1696-1756—Bologna, Italy: The number of trombones used for the annual feast of San Petronio ranges from 2 to 6 players, considerably more than any other wind instruments (Schnoebelen, Performance Practices at San Petronio 44).

1705—Lübeck, Germany: Buxtehude calls for muted trombone in his Castrum doloris: “trombones and trumpets with mutes, and all other instruments similarly muted” (Schulze, Johann Sebastian Bach’s Orchestra).

1732—Venice, Italy: At St.
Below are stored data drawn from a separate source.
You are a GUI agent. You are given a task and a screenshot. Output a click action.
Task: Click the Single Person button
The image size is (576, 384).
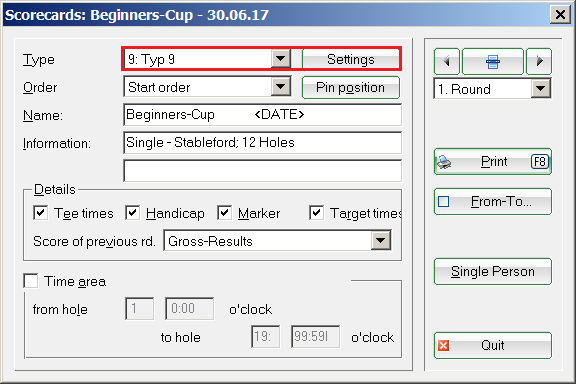[x=493, y=272]
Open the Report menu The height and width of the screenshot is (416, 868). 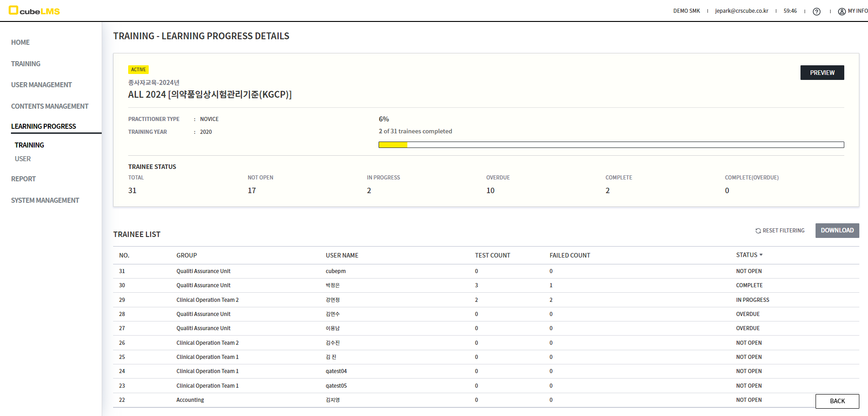23,179
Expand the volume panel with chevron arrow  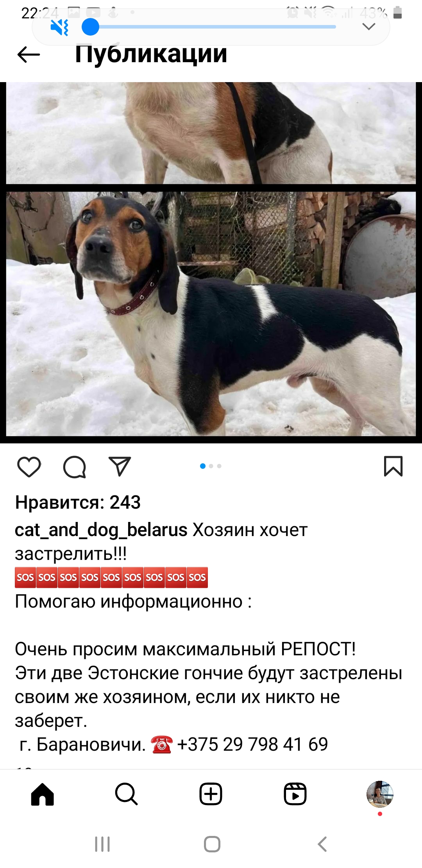[369, 27]
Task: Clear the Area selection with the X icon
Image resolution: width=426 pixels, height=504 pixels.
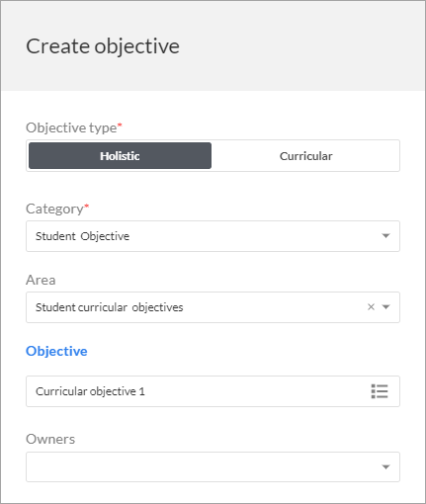Action: click(371, 307)
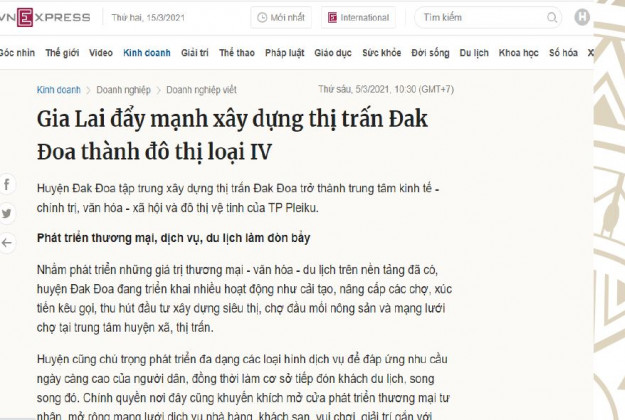Click the Tìm kiếm search field

tap(480, 17)

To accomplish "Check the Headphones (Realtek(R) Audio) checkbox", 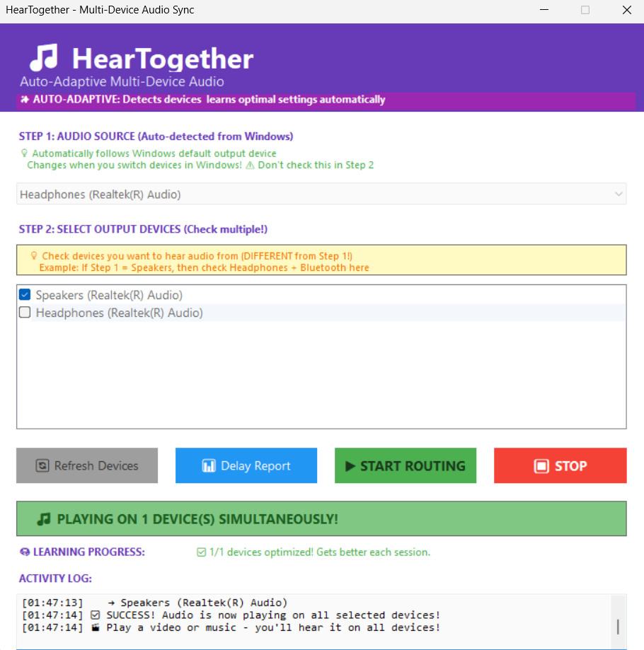I will 25,312.
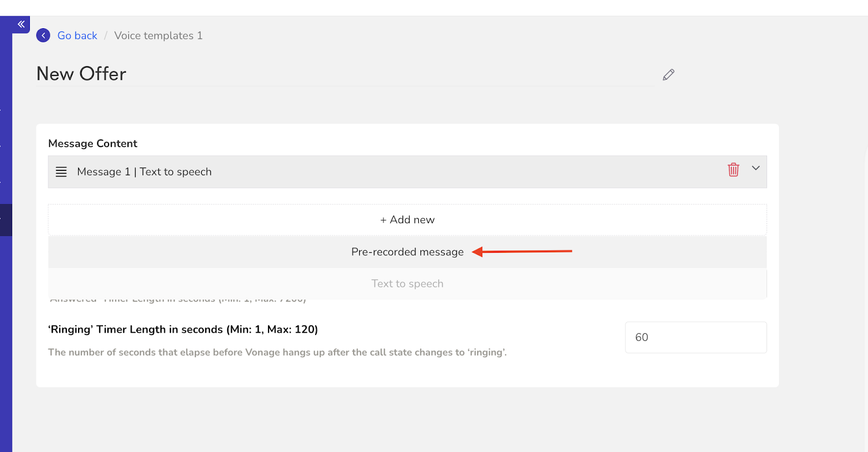868x452 pixels.
Task: Open the Add new message type list
Action: pos(407,219)
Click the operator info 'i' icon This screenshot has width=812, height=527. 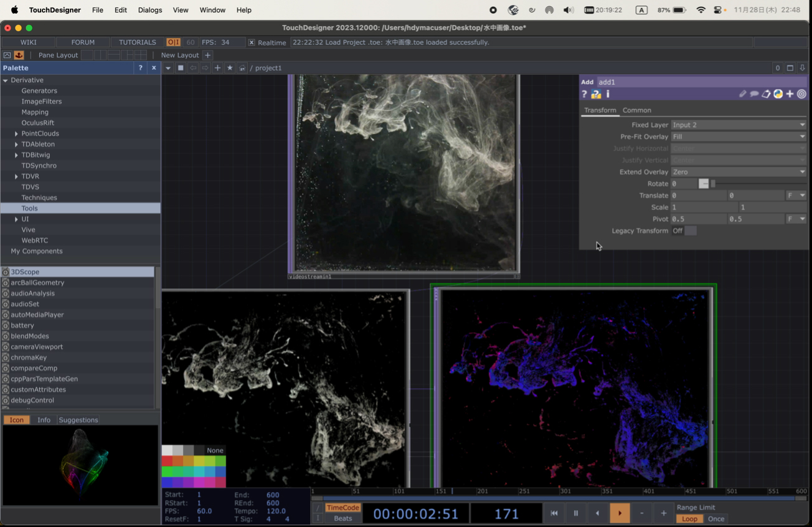point(608,94)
Mark’s, when cathedral trombonist Lodovico Vaccio dies, he is replace by a trumpeter, because, in the words of the Procurators, trumpet is “an instrument better adapted to the use of modern orchestras [concerti].” Historian Denis Arnold points out that the Procurators were actually saving money with this change: whereas the new trumpeter was to be hired at a salary of 15 ducats a year, trombonists were usually paid 50 ducats (Arnold, Orchestras in Eighteenth-Century Venice).

1950—Milan, Italy: Casella and Mortari’s Italian orchestration text, La tecnica dell’ orchestra contemporanea, says trombone often has “grandiose, majestic, solemn, dramatic, violent and even ferocious moments (see Verdi’s Otello).” The authors also observe that the instrument is given a serious role in Mozart’s Don Giovanni and Wagner’s Ring des Nibelungen, although the authors seem taken aback that in only a short time, jazz musicians have forced the trombone to take on “an unthinkably lively and joyful virtuosity” (Dalmonte, Towards a Semiology).